··· Input ···
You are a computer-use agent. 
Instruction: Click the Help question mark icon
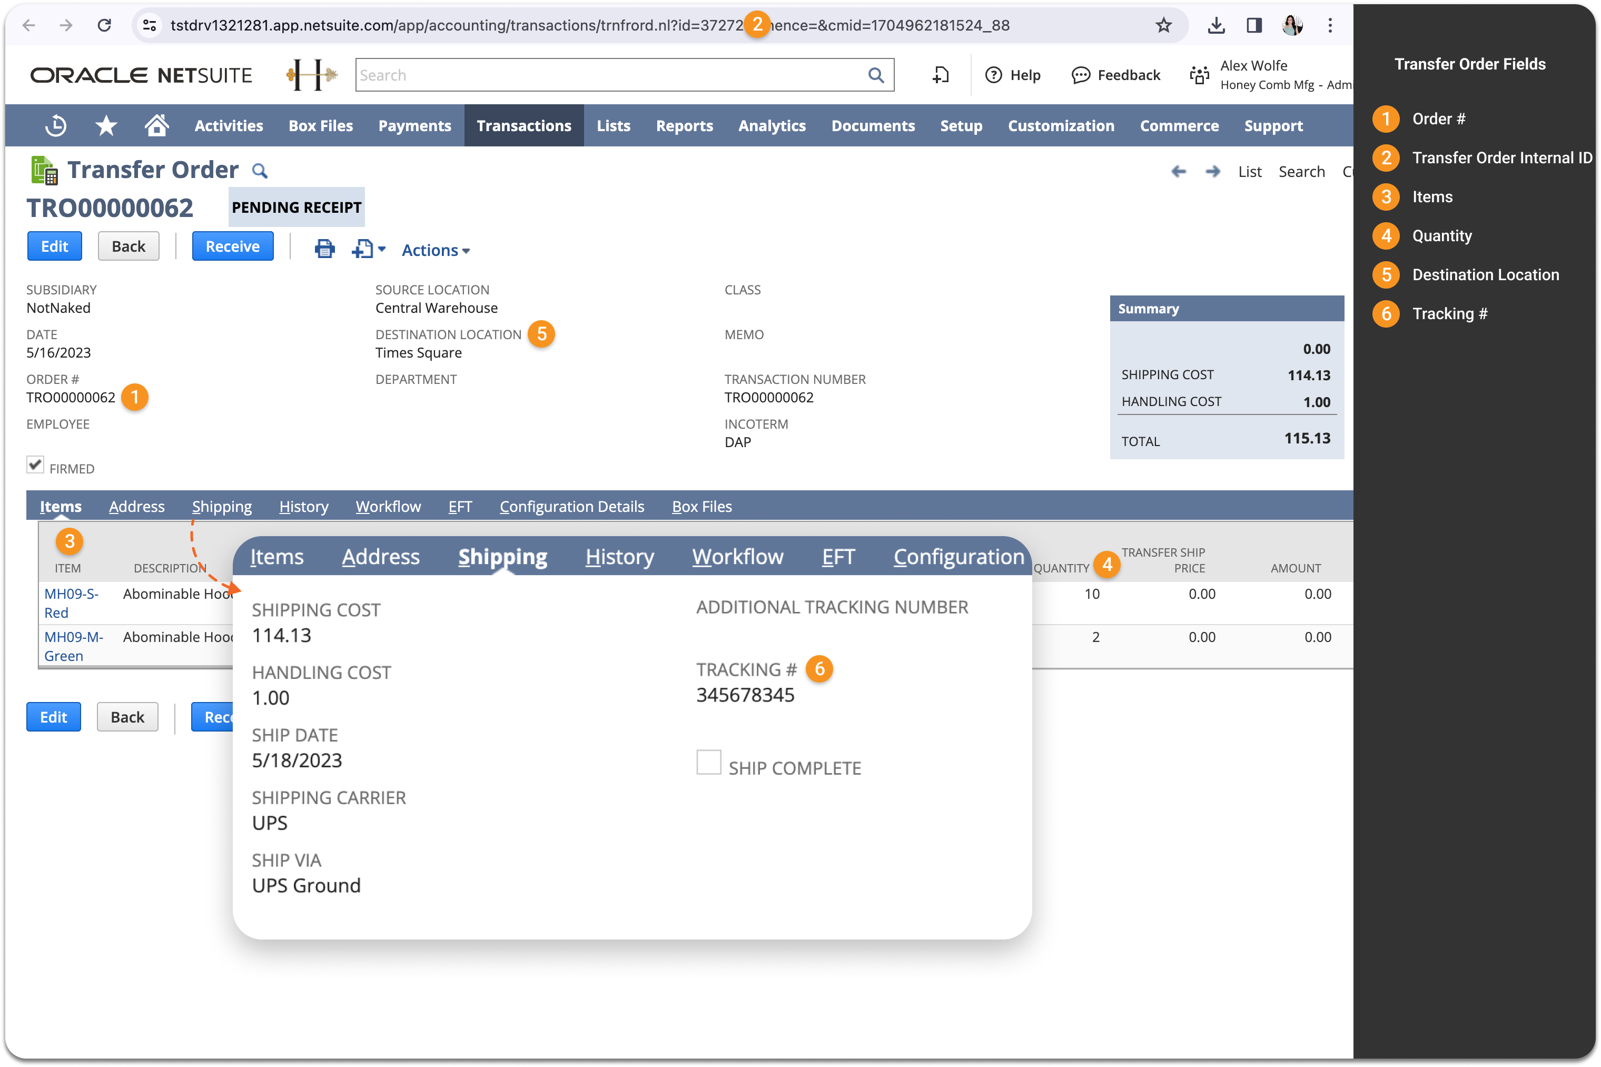click(x=993, y=75)
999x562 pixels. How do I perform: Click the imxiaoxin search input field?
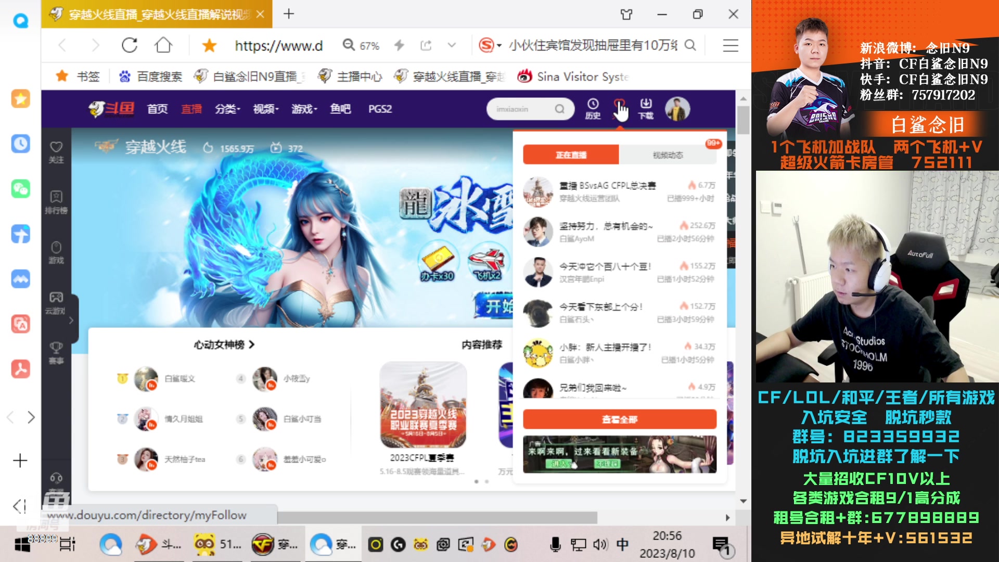[523, 109]
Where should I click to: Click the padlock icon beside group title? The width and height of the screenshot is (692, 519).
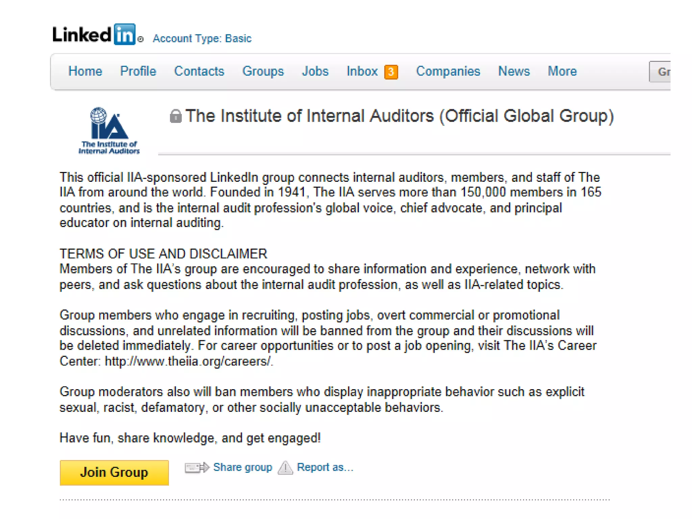point(175,116)
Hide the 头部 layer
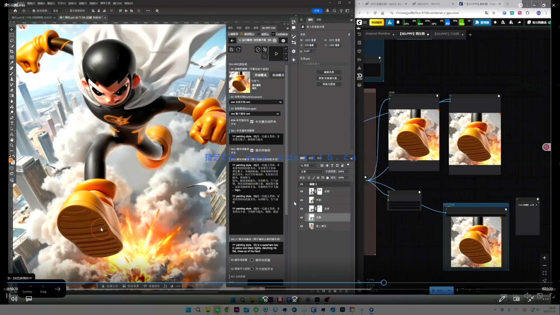This screenshot has height=315, width=560. (302, 191)
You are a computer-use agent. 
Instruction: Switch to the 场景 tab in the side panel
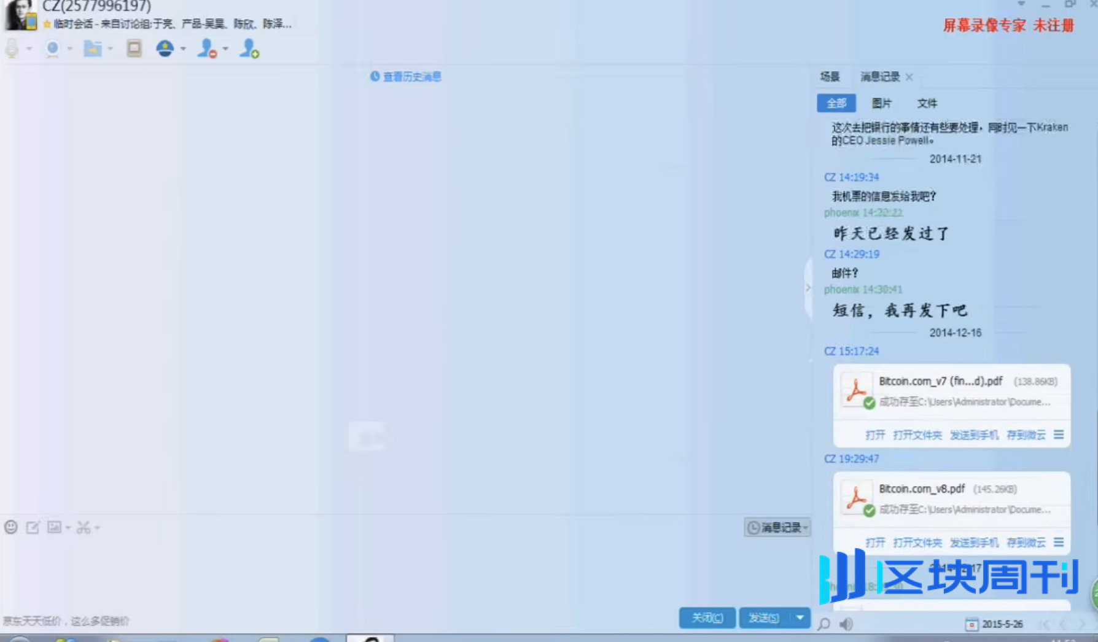click(829, 77)
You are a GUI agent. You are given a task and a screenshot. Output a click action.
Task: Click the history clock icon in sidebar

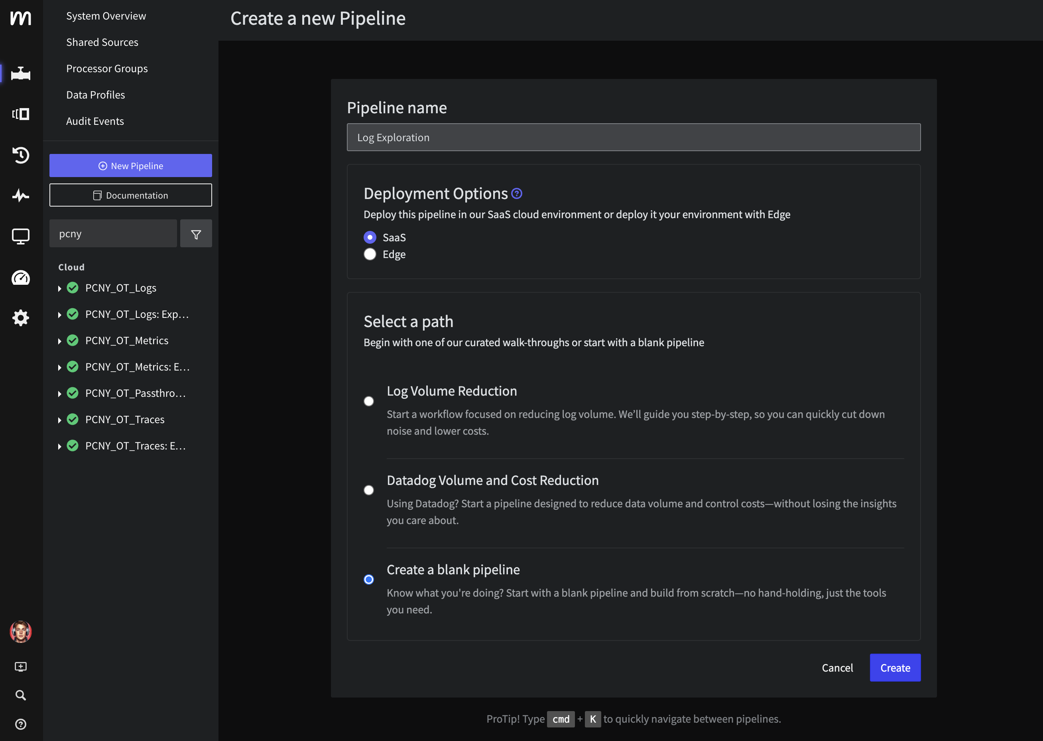click(21, 155)
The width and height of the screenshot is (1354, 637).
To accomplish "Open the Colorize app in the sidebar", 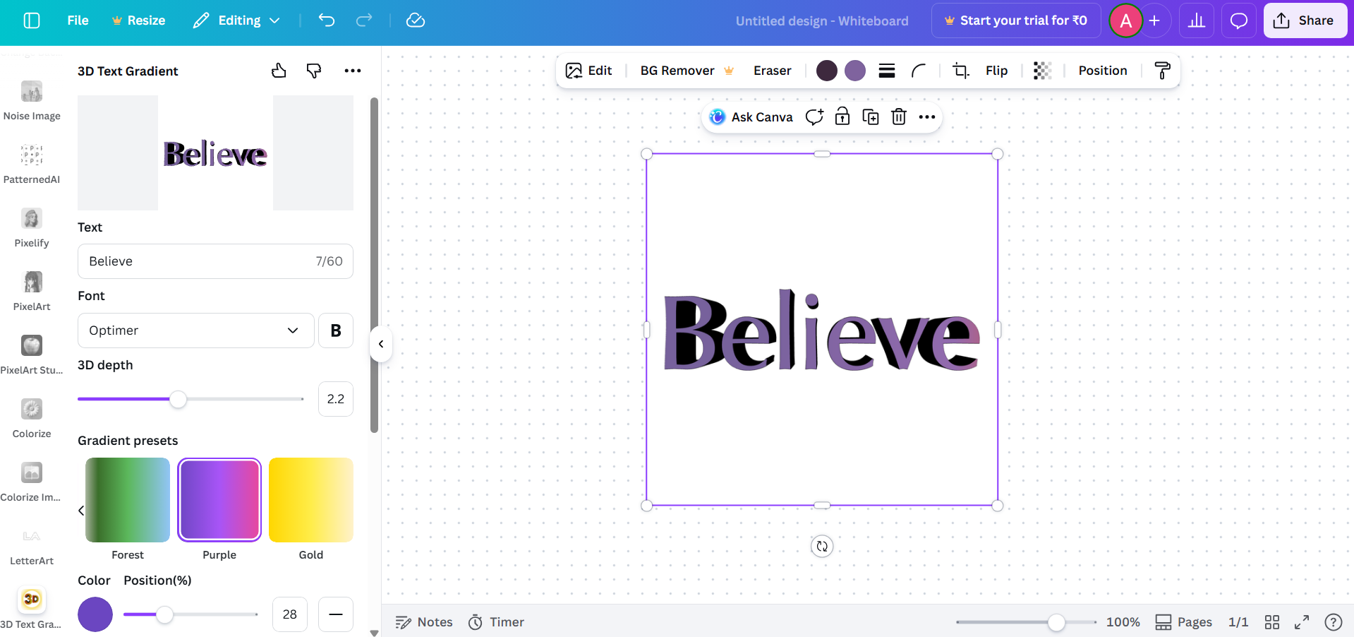I will click(31, 408).
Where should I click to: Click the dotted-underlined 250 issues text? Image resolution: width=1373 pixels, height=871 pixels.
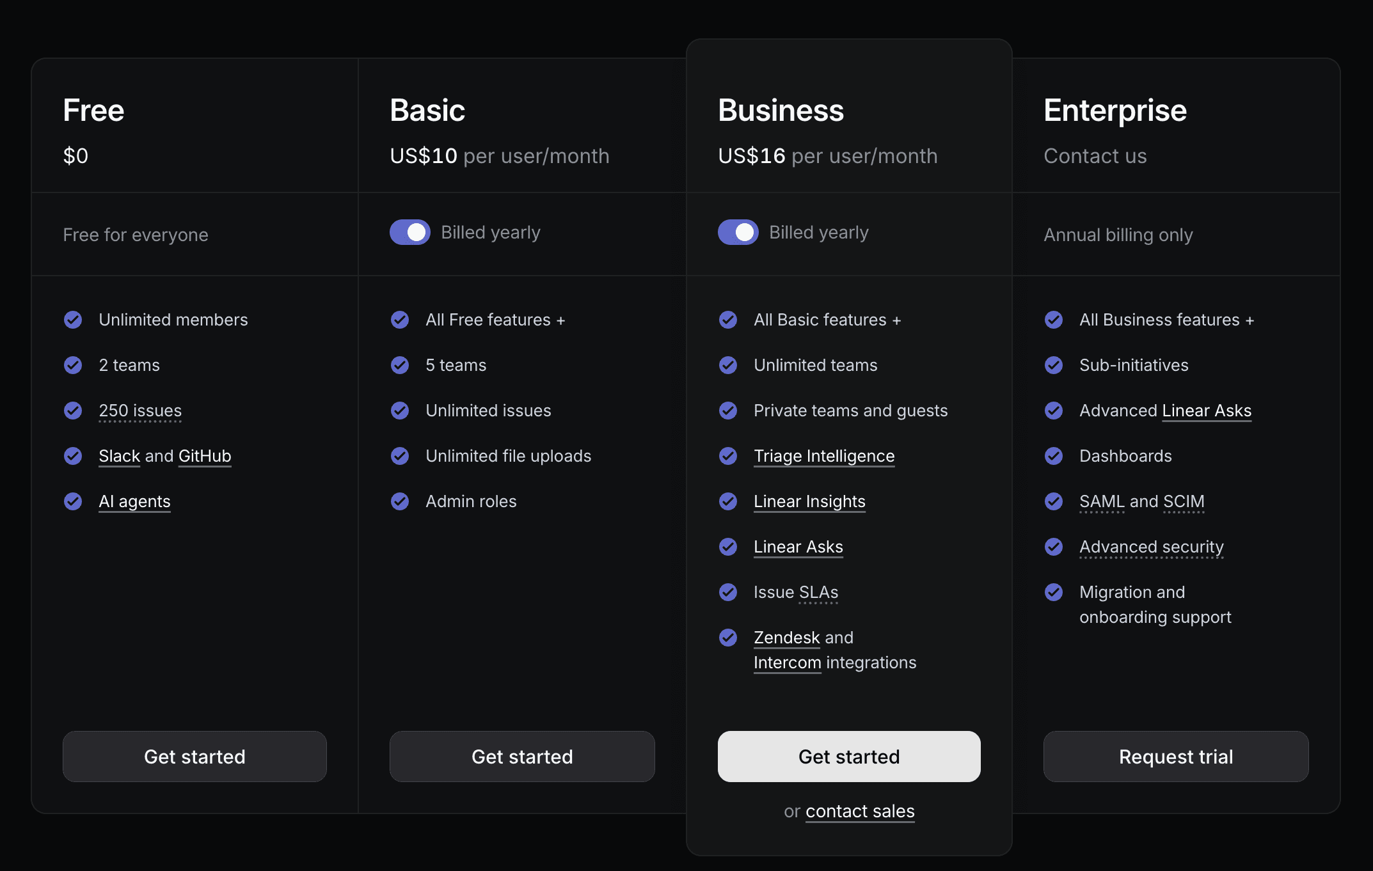140,411
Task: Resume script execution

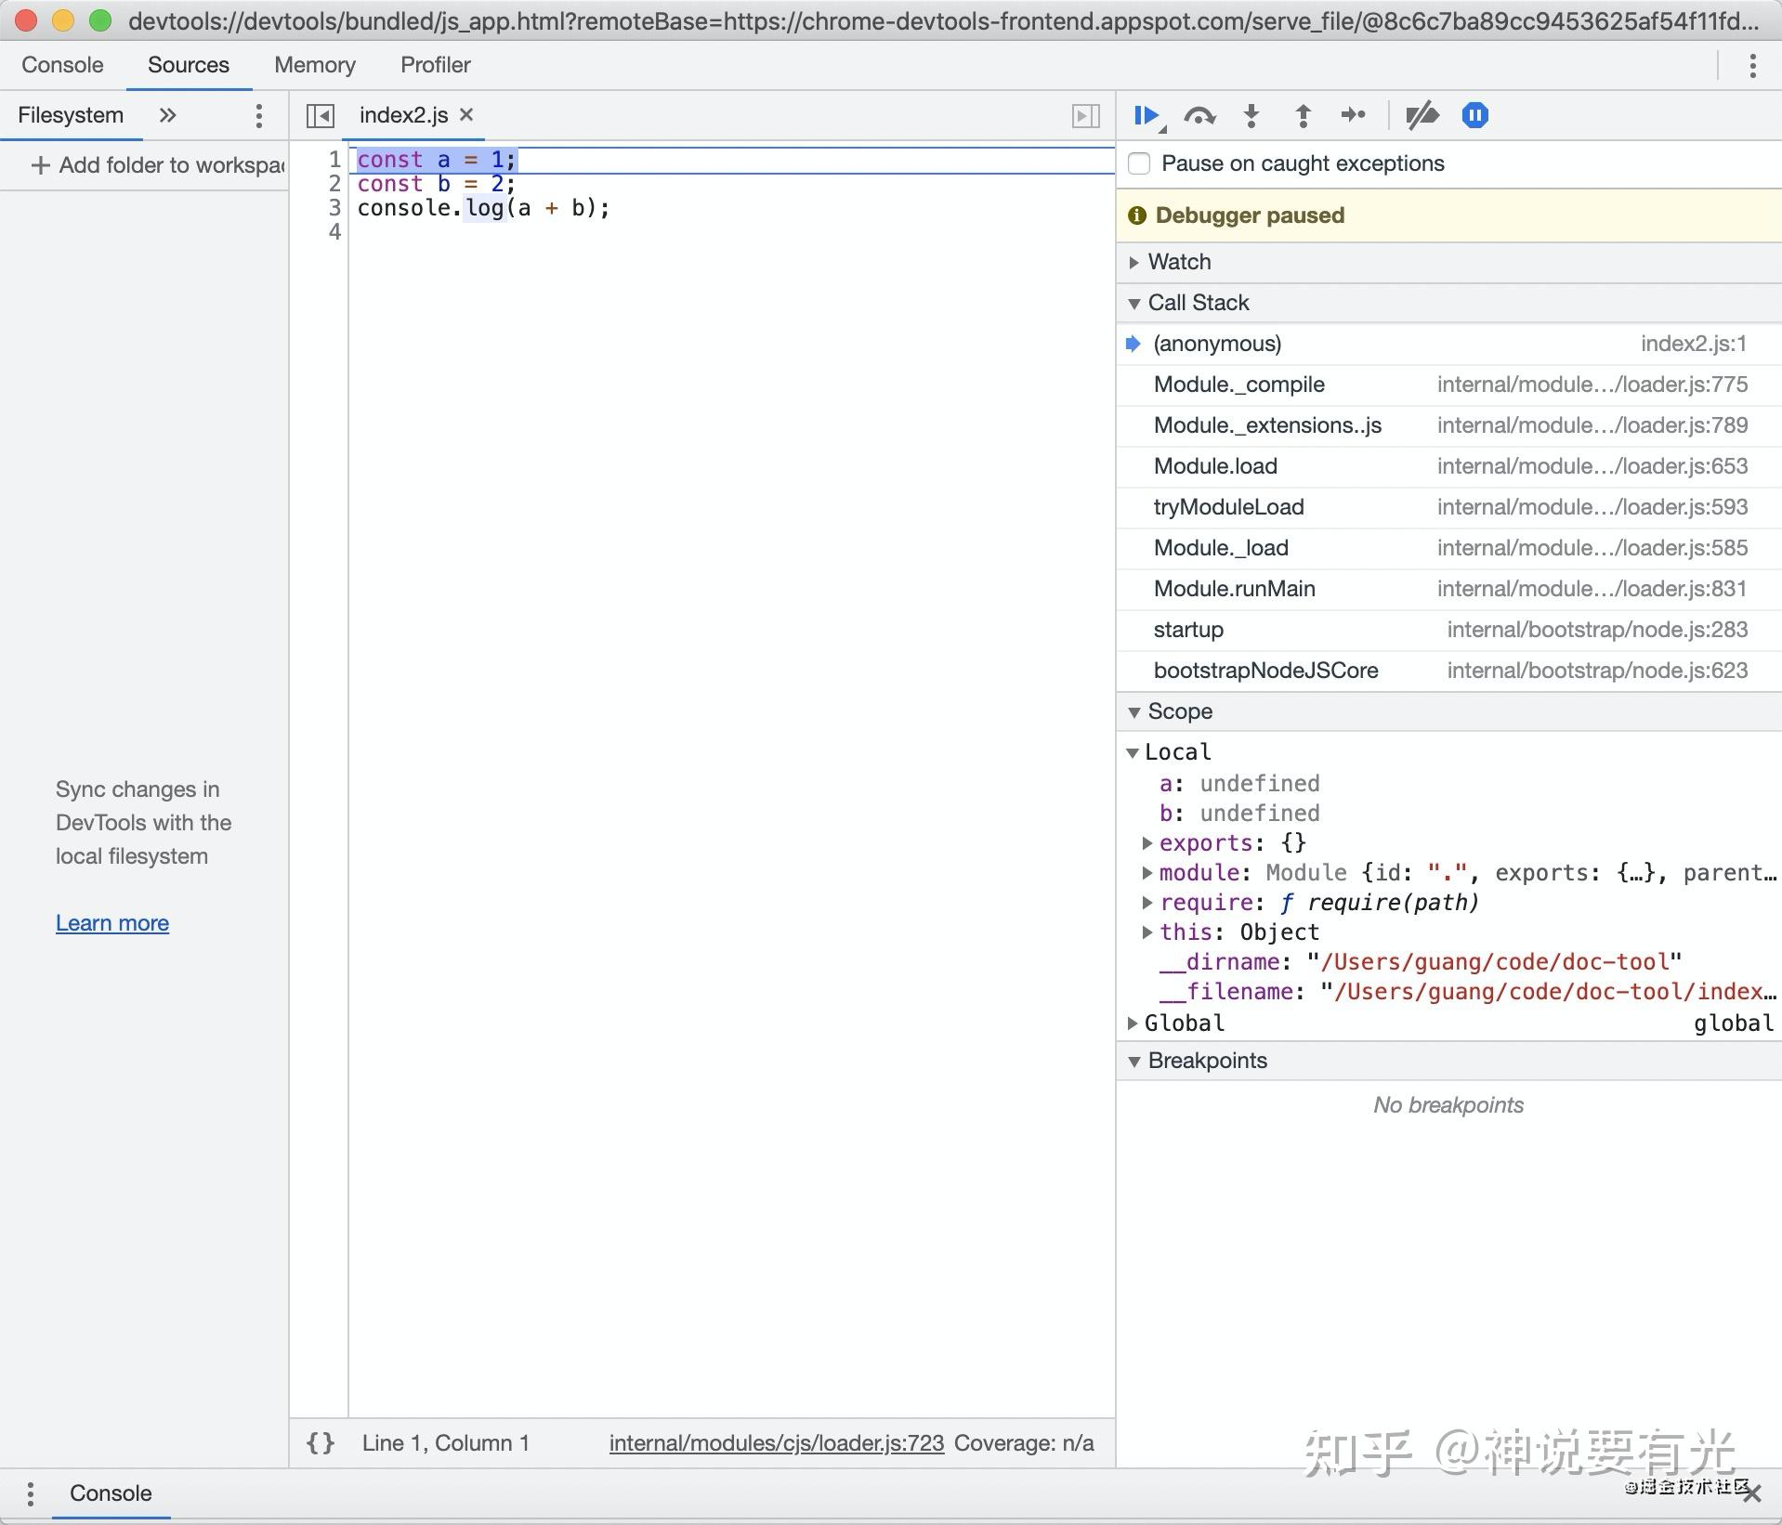Action: click(x=1146, y=115)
···
> _Exercise goal_
Write out again exactly the lines from the start of the data above through the line containing "The width and height of the screenshot is (1354, 637).", inclusive, excluding any pictures.

> _Response_
You are a computer-use agent. 
Instruction: Click the Help question mark icon
click(x=993, y=75)
999x562 pixels. How do I perform: Click the imxiaoxin search input field?
[523, 109]
Where should I click to: Click the padlock icon beside group title? The width and height of the screenshot is (692, 519).
point(175,116)
Hide the 头部 layer
This screenshot has height=315, width=560. (302, 191)
You are a computer-use agent. 
Instruction: Switch to the 场景 tab in the side panel
click(829, 77)
You are a GUI agent. You are given a task and a screenshot. Output a click action.
Task: Click the history clock icon in sidebar

click(21, 155)
The width and height of the screenshot is (1354, 637).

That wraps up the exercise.